ABOUT THIS EXERCISE: Present exactly, and only, the lines running from the line that contains "Task: Select the Zoom tool in the toolbar" through the end of the entries below.

DATA SECTION:
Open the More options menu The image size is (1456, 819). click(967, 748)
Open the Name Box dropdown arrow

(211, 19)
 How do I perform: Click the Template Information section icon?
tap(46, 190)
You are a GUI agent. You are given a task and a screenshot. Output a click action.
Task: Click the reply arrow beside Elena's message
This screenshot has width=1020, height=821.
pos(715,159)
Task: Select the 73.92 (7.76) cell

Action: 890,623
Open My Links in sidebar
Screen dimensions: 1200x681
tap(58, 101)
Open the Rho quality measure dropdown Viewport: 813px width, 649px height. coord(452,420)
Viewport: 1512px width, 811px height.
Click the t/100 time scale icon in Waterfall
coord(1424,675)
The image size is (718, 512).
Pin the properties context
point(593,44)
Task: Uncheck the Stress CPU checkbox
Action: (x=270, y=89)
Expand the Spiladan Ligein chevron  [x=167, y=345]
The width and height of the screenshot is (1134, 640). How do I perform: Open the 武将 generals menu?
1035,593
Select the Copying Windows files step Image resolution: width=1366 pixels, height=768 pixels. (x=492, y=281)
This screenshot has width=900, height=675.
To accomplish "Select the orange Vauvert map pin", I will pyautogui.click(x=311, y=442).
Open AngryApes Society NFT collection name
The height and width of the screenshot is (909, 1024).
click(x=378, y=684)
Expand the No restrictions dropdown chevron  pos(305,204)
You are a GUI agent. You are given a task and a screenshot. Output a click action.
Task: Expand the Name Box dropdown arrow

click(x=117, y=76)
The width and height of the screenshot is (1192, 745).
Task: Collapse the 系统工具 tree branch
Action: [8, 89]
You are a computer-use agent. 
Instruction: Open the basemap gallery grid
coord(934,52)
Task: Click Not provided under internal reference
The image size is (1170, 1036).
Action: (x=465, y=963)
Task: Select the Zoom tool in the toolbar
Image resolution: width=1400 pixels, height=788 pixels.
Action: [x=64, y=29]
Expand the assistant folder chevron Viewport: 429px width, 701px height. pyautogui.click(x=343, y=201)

WRITTEN SOLUTION:
Task: Select the Zoom tool in the toolbar
Image resolution: width=1400 pixels, height=788 pixels.
Action: [x=64, y=29]
Expand the assistant folder chevron Viewport: 429px width, 701px height. pyautogui.click(x=343, y=201)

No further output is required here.